++++ TASK INPUTS

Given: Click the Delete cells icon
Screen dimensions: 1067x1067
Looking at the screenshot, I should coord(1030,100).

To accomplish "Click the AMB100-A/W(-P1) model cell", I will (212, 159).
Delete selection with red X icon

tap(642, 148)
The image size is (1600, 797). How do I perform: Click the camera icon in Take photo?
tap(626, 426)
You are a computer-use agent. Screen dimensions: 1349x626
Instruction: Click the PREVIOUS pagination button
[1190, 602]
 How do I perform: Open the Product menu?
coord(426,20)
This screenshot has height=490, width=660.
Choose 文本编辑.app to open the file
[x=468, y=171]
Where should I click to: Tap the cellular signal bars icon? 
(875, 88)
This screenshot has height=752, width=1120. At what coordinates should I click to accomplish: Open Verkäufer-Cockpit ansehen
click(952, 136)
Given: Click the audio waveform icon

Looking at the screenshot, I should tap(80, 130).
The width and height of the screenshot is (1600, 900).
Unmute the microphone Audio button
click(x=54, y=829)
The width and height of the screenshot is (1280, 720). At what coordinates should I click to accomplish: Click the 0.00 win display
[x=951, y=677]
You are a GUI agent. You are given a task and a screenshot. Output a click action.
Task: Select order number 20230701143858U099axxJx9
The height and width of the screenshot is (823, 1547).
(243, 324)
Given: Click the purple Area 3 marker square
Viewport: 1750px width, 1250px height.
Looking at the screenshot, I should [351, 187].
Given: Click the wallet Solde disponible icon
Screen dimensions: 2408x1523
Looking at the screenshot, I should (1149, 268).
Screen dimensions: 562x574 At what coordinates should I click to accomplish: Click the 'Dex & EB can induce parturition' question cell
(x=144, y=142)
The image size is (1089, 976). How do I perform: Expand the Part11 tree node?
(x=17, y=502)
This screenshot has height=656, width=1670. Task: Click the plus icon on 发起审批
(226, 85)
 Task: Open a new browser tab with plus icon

++++++++

→ **DIRECTIONS FOR THIS TASK**
From the line containing "The width and height of the screenshot is (1280, 720)." through the last line of the records above, reproduce every line exactly.

→ **TASK RESPONSE**
The width and height of the screenshot is (1280, 720). At what coordinates should I click to accomplish: Click the 0.00 win display
[x=951, y=677]
You are a GUI agent. You are given a task and a screenshot. Output a click action.
Task: Select order number 20230701143858U099axxJx9
The height and width of the screenshot is (823, 1547).
(243, 324)
Given: Click the purple Area 3 marker square
Viewport: 1750px width, 1250px height.
Looking at the screenshot, I should [351, 187].
Given: Click the wallet Solde disponible icon
Screen dimensions: 2408x1523
Looking at the screenshot, I should (1149, 268).
Screen dimensions: 562x574 At what coordinates should I click to accomplish: Click the 'Dex & EB can induce parturition' question cell
(x=144, y=142)
The image size is (1089, 976). How do I perform: Expand the Part11 tree node?
(x=17, y=502)
This screenshot has height=656, width=1670. Task: Click the plus icon on 发起审批
(226, 85)
 Task: Open a new browser tab with plus icon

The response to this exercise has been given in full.